After just two years in the role, Intel Chief Executive and former Chief Financial Officer Bob Swan will step down effective Feb. 15, the company said in a press release on Wednesday. Pat Gelsinger, a chip engineer who spent 30 years at Intel but the last eight years at software company VMware, has been appointed the new CEO of Intel.

“The board is confident that Pat, together with the rest of the leadership team, will ensure strong execution of Intel’s strategy to build on its product leadership and take advantage of the significant opportunities ahead as it continues to transform from a CPU to a multi-architecture XPU company,” said Omar Ishrak, independent chairman of the Intel board, in the release.

Intel has been financially successful in recent quarters, but it’s had years of trouble with its core processor manufacturing work, ceding leadership to Taiwan Semiconductor Manufacturing Corp. (TSMC). With Gelsinger as CEO, Intel will once again have a technologist back into the top job. He was the architect of Intel’s 80486 chip that powered millions of PCs in the 1990s and rose to the chief technology officer position.

Appointing Gelsinger CEO is a “big step in the right direction,” said BMO Capital Markets analyst Ambrish Srivastava in a note Wednesday. Gelsinger likely can’t fix Intel’s problems immediately, but “he certainly has the background and experience to address and tackle many of the challenges over the long term. We hold him in very high regard from his prior tenure at Intel.”

Gelsinger rose through Intel’s ranks during the era when x86 chips like his 80486 dominated Intel’s business and the consumer computing market. Back then, steady increases in chip clock speed and decreases in transistor circuitry size meant processors steadily advanced year after year, fueling Intel’s expansion from PC chips to those that power servers.

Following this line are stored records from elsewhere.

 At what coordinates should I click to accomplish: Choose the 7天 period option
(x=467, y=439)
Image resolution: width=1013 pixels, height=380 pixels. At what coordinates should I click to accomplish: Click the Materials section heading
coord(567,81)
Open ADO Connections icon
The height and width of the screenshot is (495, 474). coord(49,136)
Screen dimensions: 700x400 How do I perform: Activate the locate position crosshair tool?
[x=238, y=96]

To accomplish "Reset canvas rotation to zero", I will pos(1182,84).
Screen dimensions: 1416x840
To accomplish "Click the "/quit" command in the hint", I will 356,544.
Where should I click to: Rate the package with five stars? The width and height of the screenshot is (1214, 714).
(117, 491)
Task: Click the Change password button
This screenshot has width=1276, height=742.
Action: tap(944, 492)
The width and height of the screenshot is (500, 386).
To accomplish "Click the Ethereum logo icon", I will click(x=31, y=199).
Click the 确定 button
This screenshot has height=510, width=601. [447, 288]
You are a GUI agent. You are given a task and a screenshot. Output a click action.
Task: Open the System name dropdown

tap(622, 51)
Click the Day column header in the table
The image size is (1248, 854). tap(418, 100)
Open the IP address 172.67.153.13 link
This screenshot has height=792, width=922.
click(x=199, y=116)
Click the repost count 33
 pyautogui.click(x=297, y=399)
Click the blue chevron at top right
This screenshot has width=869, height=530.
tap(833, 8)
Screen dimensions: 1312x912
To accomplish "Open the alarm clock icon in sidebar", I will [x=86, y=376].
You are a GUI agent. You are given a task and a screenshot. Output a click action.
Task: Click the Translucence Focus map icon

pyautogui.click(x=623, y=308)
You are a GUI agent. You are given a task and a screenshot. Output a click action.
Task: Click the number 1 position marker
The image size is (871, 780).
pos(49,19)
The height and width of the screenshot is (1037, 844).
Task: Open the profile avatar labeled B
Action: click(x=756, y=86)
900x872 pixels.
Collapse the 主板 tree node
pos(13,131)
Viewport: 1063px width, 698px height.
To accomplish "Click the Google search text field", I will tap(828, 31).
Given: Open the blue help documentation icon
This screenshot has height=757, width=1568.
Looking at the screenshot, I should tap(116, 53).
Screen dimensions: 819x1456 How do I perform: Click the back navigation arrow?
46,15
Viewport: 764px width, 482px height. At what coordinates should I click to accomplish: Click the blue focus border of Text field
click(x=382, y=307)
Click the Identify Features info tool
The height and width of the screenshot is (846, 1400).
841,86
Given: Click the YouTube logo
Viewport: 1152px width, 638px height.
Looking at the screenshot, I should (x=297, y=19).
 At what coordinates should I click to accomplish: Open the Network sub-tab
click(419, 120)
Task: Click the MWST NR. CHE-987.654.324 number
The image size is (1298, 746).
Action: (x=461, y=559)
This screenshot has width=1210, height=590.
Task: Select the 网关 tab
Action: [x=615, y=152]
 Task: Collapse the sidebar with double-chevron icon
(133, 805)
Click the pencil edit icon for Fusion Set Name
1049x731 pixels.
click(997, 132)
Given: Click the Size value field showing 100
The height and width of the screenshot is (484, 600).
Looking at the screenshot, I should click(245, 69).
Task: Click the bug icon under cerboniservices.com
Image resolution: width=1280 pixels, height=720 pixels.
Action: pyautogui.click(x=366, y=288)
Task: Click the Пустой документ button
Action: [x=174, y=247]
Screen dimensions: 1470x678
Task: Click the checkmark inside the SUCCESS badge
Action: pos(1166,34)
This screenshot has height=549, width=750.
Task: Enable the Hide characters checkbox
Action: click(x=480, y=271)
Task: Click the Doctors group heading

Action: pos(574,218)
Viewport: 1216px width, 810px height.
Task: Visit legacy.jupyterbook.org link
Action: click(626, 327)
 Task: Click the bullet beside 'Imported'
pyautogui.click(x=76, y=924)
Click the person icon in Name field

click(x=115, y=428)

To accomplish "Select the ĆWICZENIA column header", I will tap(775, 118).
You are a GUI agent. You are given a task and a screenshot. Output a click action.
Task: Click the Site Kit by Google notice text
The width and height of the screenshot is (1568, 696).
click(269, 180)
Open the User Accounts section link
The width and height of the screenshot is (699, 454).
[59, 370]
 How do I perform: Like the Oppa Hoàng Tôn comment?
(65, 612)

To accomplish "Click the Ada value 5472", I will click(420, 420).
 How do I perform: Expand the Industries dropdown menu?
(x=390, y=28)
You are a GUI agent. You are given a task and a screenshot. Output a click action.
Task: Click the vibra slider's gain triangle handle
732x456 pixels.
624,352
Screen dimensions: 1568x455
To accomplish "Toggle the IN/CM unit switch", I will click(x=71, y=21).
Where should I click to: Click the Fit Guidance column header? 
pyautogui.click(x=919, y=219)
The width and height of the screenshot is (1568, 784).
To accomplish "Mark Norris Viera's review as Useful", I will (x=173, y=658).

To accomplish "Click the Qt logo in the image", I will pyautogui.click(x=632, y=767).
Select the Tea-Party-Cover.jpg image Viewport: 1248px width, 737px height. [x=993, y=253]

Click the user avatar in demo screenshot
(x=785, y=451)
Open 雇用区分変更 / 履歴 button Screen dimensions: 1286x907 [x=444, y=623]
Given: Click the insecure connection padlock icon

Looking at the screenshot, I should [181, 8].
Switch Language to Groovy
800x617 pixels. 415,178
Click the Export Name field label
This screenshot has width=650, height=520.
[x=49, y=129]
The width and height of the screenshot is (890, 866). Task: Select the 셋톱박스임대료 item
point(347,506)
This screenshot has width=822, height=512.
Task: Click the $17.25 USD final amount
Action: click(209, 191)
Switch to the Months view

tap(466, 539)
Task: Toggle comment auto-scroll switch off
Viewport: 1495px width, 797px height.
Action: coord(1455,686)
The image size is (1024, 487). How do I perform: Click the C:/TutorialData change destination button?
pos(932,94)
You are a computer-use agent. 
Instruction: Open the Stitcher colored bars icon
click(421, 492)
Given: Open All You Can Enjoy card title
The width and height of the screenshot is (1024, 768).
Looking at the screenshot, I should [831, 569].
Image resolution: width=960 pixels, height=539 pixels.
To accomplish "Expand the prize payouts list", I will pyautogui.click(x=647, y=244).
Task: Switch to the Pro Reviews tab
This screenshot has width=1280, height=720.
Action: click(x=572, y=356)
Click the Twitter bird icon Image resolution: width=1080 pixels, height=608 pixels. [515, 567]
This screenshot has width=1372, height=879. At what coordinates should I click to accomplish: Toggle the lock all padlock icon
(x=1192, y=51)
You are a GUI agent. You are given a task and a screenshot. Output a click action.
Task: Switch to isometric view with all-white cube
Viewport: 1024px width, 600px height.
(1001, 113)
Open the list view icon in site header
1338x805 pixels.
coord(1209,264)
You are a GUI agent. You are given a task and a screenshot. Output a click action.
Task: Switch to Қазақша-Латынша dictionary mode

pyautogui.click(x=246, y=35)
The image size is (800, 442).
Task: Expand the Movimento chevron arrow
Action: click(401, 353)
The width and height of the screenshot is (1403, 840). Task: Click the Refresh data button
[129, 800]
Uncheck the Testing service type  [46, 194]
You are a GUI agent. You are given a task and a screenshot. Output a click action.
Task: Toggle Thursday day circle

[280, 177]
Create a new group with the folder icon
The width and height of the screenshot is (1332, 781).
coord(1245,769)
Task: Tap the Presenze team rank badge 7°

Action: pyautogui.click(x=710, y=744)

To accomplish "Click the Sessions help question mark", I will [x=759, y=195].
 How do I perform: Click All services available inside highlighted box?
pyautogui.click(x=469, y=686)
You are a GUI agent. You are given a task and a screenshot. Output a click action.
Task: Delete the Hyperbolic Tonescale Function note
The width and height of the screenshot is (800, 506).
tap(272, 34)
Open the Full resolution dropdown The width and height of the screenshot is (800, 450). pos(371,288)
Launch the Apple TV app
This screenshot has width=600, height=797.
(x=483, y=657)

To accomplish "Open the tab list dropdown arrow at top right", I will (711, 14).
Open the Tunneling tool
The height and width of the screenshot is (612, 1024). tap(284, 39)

Nowadays, chip progress is harder. That’s led chipmakers to shift some of their focus from general-purpose processors like x86 CPUs into more special-purpose chips for chores like graphics and artificial intelligence. Intel has embraced the trend with its “XPU” initiative.

The news was reported earlier Wednesday by CNBC.

Swan was named CEO in January 2019 after serving as interim CEO following the surprise resignation of former CEO Brian Krzanich in June 2018.

“My goal over the past two years has been to position Intel for a new era of distributed intelligence, improving execution to strengthen our core CPU franchise and extending our reach to accelerate growth,” Swan said in the release. “With significant progress made across those priorities, we’re now at the right juncture to make this transition to the next leader of Intel.”